I believe that this goal is reachable, however it will require grace. A grace that will require us to “Give it up!” Let me share a personal story.

As many of know, before I entered the ministry I was and educator in the public-school system. For the majority of my professional life in the schools, I worked with “at-risk” youth as a principal of an Alternative School.

My job was to help teens who were stuck for a variety of behavioral reasons, and move them forward to become effective adults. The school had an enrollment of 125 students and a staff of close to 25 people. The staff were committed and worked well beyond their job descriptions. Finding the right people to do this work was my challenge as the leader of that school.

Anna came for the interview with excellent credentials. She had worked with youth in summer programs. She had begun a degree in English, Theatre and Psychology. She had worked in community theatre with kids. She had even worked as a professional clown. I hired her.

She began to work and blended well with the staff.

At the end of the year the school had a tradition of holding a one-on -one interview with the principal. It was an opportunity to review the year and to look ahead.

When I sat down with Anna, we looked at her successful interactions with students and staff. We also debriefed some that were less so. When I asked her what she would like to do the following year she said. “ I want to be more honest.” I asked her to explain.

“I am a lesbian.” she said. I have been hiding that fact from everyone and I’d like to “come out.” We discussed this matter and agreed that   her” coming out” would not meet the needs of her mandate at the school. The students would not accept her because of their immaturity , their needs and prejudices.

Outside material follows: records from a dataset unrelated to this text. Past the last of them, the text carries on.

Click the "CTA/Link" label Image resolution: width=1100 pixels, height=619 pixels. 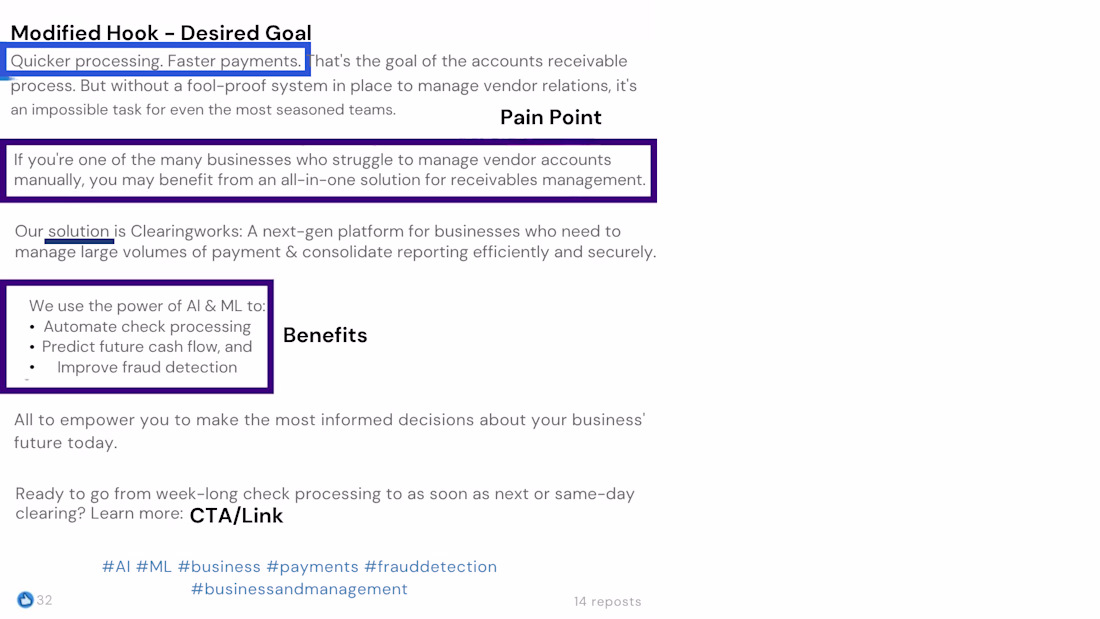coord(236,516)
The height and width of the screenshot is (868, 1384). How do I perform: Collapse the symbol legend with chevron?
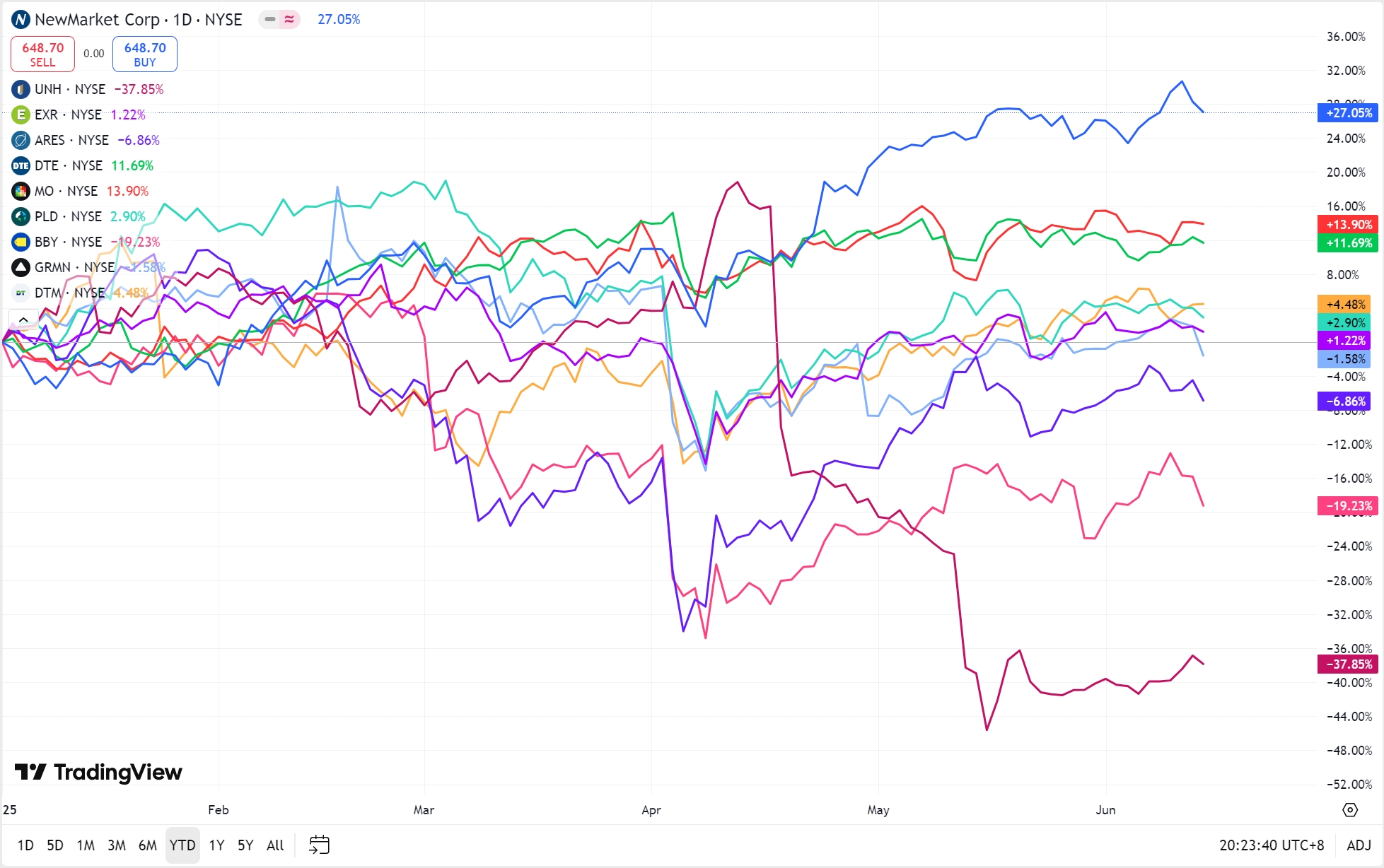[23, 319]
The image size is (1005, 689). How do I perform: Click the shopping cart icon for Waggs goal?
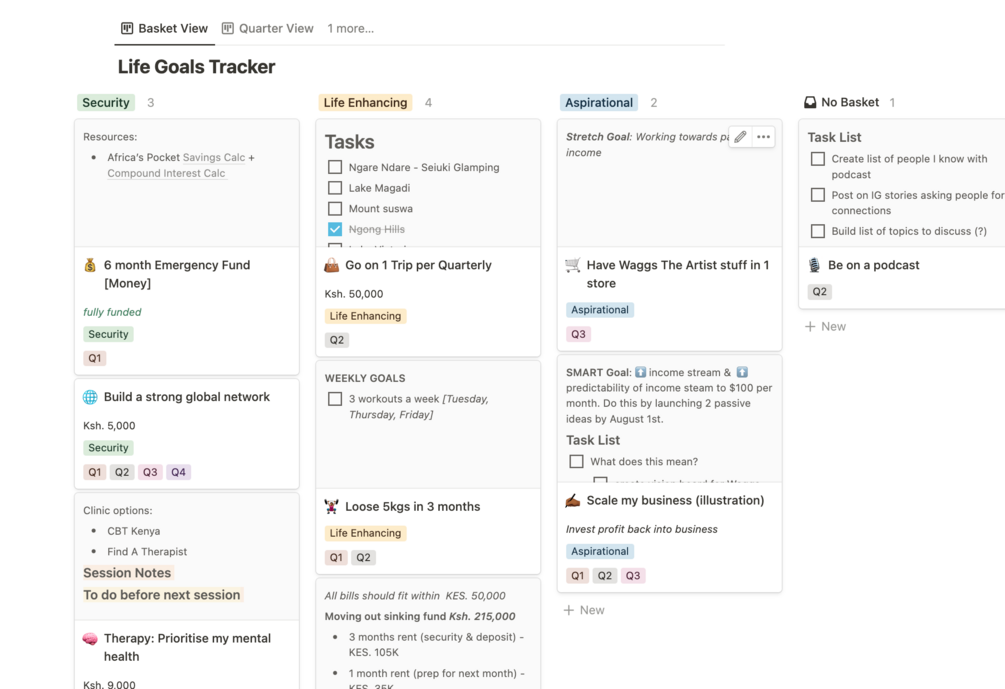(x=573, y=265)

I must admit that I had a problem with this revelation. Within in me there was a sense of discomfort and revulsion. Perhaps it came form my Mennonite background. Perhaps it came from growing up in the 50’s and 60’s, at a time when sex and human sexuality were taboo subjects, where people were jailed and vilified for certain practices and driven underground. Perhaps it came from my own fears and insecurities. I don’t know. I know that I wished that she was not a lesbian because our relationship was now more complicated and I had to accept her as my valued collogue and collaborator in our mutual effort to help kids. I was conflicted.

We continued to work well together for a couple of years. I retired and for some “mysterious” reason began to study theology at VST. I continued as a student through the summer. One day during the summer, Anna appeared in the hallway. “What are you doing here?” I asked.

“Oh I’ve been doing a lot of work with addiction and people through AA and there is a course that is being offered on Faith and Addiction that I wanted to take. So now Anna and I were schoolmates at VST.

During the summer the students would meet every Thursday for an ecumenical service—all denominations. This usually include a celebration of Communion because the Anglicans like to celebrate Eucharist as often as the can.

On one Thursday I was asked to help serve by offering the bread while the presider offered the cup.

Holding the bread in my hand, worshippers would rip a chunk and dip it into the wine. The line formed and people came forward. When Anna approached, I looked her in the eyes. I held out the bread and spoke the words of institution, “This is Christ’s body, broken for you.”

Her eyes filled with tears. So did mine. We both began to weep. I hugged her, still gripping the bread, tears flowing. I know that at that moment something was released within me. Something was given up. I carried on with my duties with a tear-streaked face.

Later, Anna and I debriefed. I shared my experience with her, my cautions and my full acceptance of her personhood, her new full and unqualified presence as my sister, my companion in Christ.

What had happened? I had been washed. Grace had been poured out; I believe.  The potter had remolded the clay.

I could not hold on to my old values, my long-held, long -possessed beliefs, my “possessions” anymore. I was drawn into a new understanding, I was called, I believe to a clearer kind of discipleship.

So therefore, none of you can become my disciple if you do not give up all your possessions.